Despite the lack of group differences, findings from this study indicate that, across participants, affective modulation of startle was maintained, albeit weaker, after picture offset. These findings are in line with some previous research examining affective modulation of startle in the postpicture period (Dillon and LaBar, 2005
; Schupp et al., 1997
). However, previous studies have only reported affective modulation of startle in the postpicture period when participants were instructed to imagine the picture or to enhance their emotional experience. The current results, on the other hand, suggest that affective modulation of startle is evident after picture offset without direct instruction. Moreover, potentiation to aversive stimuli was comparable between the picture viewing and postpicture periods, whereas attenuation to appetitive stimuli was reduced in the postpicture period. These findings support the notion of a negativity bias in emotional recovery, or greater sensitivity to negative than positive stimuli in the postpicture period (Ito et al., 1998
); however, the appetitive stimuli used in the current study were rated as less arousing than the aversive stimuli so these findings should be interpreted with caution. Collectively, the current results provide support for the notion that the startle reflex can be used to measure both emotional reactivity to, and recovery following, emotional stimuli.

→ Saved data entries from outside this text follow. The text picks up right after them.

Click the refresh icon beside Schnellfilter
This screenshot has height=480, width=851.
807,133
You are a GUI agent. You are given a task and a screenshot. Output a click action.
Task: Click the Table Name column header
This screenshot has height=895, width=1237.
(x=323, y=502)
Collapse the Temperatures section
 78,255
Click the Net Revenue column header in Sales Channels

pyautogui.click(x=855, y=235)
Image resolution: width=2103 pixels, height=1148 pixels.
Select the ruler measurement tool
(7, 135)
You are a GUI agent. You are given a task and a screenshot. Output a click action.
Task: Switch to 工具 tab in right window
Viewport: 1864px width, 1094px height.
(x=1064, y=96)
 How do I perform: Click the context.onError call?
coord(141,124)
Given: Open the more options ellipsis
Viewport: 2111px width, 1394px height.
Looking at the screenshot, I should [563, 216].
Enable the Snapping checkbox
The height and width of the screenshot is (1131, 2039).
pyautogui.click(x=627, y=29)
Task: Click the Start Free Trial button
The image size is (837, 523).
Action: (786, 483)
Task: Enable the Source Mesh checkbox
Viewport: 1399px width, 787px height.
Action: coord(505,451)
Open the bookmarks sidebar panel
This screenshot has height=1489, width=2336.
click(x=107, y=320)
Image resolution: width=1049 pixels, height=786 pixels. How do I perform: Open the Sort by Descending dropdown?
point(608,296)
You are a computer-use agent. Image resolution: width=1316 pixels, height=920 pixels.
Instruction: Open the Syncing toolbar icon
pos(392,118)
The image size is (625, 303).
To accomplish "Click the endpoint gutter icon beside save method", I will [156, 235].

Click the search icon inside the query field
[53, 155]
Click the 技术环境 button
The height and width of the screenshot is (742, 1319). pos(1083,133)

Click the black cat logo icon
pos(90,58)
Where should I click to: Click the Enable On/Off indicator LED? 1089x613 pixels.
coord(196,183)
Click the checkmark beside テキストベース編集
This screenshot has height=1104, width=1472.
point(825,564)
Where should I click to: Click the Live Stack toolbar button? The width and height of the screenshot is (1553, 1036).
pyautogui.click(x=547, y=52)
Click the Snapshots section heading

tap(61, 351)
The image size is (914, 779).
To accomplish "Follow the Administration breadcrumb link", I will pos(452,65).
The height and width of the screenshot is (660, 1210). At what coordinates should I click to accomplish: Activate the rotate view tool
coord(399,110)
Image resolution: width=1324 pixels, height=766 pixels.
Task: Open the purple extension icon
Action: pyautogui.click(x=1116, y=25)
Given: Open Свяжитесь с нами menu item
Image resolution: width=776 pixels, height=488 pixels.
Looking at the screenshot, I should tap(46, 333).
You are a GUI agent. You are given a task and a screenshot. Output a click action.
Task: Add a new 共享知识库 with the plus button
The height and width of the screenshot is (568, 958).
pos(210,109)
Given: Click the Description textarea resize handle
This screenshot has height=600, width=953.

This study is the first to examine affective modulation of startle in NSSI and contributes to the growing literatures on emotion in NSSI as well as affective modulation of the startle reflex in the postpicture period. However, several important limitations deserve comment. First, findings suggest that the two components of emotional processing explored in the present study may not tap into emotionality differences central to NSSI. For instance, it is possible that reactivity to and initial recovery from an emotional challenge are equivalent in self-injurers and noninjurers. However, this interpretation seems unlikely given the robust self-report evidence to the contrary. Another possibility is that the standardized emotional images used in this study were not comparable to real-world emotional stimuli and therefore failed to elicit the emotion dysregulation in NSSI that occurs outside the laboratory. Perhaps more idiographic stimuli, such as negative feedback or other personally relevant information, would be useful for examining emotion regulation difficulties in NSSI. In addition, it may be possible that reactivity and recovery differences in NSSI may only emerge during a heightened emotional state (e.g., frustration). For instance, perhaps self-injurers would show differences in startle reactivity or recovery if a mood induction preceded the picture viewing task. Second, the sample was comprised of college student self-injurers; future research should examine affective modulation of startle in younger participants since NSSI often begins in early adolescence, and in self-injurers from clinical contexts who might exhibit more severe emotional problems. Third, the pleasant images were not rated as arousing as the unpleasant images. Although the postpicture startle pattern was not attributable to these arousal differences, future studies should make efforts to balance image arousal ratings. Finally, as mentioned above, participants were not given specific instructions during the postpicture period; therefore it is not clear what strategies may have been using to maintain or modulate their emotional experience after picture offset.